Program Codes in Home Health Services
- HHAID This code is for individuals receiving aide services under the home health program
- HHSNV This code is for individuals receiving skilled nursing visit services under the home health program
- HHTHER This code is for individuals receiving therapy services under the home health program
Program Codes not in Home Health Services
The following codes are not an appropriate selection for individuals receiving home health and should not be combined with the revenue codes listed in the home health service code section.
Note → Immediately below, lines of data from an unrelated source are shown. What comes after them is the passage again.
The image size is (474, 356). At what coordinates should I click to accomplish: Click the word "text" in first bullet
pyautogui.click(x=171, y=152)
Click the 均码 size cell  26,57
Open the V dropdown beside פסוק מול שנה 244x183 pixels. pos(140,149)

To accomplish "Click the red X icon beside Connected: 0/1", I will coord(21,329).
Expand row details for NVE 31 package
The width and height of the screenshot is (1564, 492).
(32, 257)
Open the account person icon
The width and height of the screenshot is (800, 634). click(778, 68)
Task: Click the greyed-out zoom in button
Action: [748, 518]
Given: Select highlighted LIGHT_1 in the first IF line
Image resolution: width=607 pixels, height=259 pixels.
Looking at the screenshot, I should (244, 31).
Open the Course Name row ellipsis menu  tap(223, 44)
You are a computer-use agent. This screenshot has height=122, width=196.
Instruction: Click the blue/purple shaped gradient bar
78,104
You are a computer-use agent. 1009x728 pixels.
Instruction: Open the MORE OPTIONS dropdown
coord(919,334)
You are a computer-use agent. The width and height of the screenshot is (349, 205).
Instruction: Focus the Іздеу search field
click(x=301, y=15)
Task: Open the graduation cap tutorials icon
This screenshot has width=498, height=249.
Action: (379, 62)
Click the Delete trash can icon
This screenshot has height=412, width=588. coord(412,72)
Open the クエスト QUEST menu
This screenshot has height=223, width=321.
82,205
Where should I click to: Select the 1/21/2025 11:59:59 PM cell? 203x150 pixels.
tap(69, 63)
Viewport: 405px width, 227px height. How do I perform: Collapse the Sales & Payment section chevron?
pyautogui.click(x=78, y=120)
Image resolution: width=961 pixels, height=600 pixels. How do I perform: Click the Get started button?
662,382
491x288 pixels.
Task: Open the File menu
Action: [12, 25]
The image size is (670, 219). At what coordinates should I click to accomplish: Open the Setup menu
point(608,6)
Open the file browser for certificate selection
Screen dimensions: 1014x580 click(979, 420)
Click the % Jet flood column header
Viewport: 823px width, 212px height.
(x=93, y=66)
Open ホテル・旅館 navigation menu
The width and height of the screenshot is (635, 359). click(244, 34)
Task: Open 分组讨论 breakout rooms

- PCS This code is for State Plan personal care services
- CAPC This code is for Community Alternatives Program for Children services
- CAPCD This code is for Community Alternatives Program Consumer Directed services
- CAPDA This code is for Community Alternatives Program for Disabled Adults services
The following codes are only appropriate for home health services and should not be used for EVV visits for personal care services, Community Alternatives Programs, or 1915(c) Innovations Waiver and 1915(i) Community Living and Support services provided under the LME/MCOs.
- RC420 Physical therapy
- RC424 Physical therapy evaluation
- RC430 Occupational therapy
- RC434 Occupational therapy evaluation
- RC440 Speech-language pathology services
- RC444 Speech-language pathology services evaluation
Skilled Nursing Visits
- RC550 Skilled nursing: Initial assessment/re-assessment
- RC551 Skilled nursing: Treatment, teaching/training, observation/evaluation
- RC559 Skilled nursing: For a dually eligible beneficiary when the visit does not meet Medicare criteria
- RC580 Skilled nursing: Venipuncture
- RC581 Skilled nursing: Pre-filling insulin syringes/Medi-Planners
Home Health Aide
- RC570 Home Health Aide
If inaccurate information is entered in the Sandata EVV system, the appropriate way to correct the error is to omit the visit and reenter the correct information. It is not appropriate to clear the exceptions and cause the visit to go into verified status.
For more information on how to correctly manage visit data in the Sandata system, please refer to trainings located on the Sandata website to access Visit Capture and Visit Maintenance videos. The trainings can also be accessed at the Sandata on Demand library at sandata.com, navigate to Resources and then to Sandata on Demand.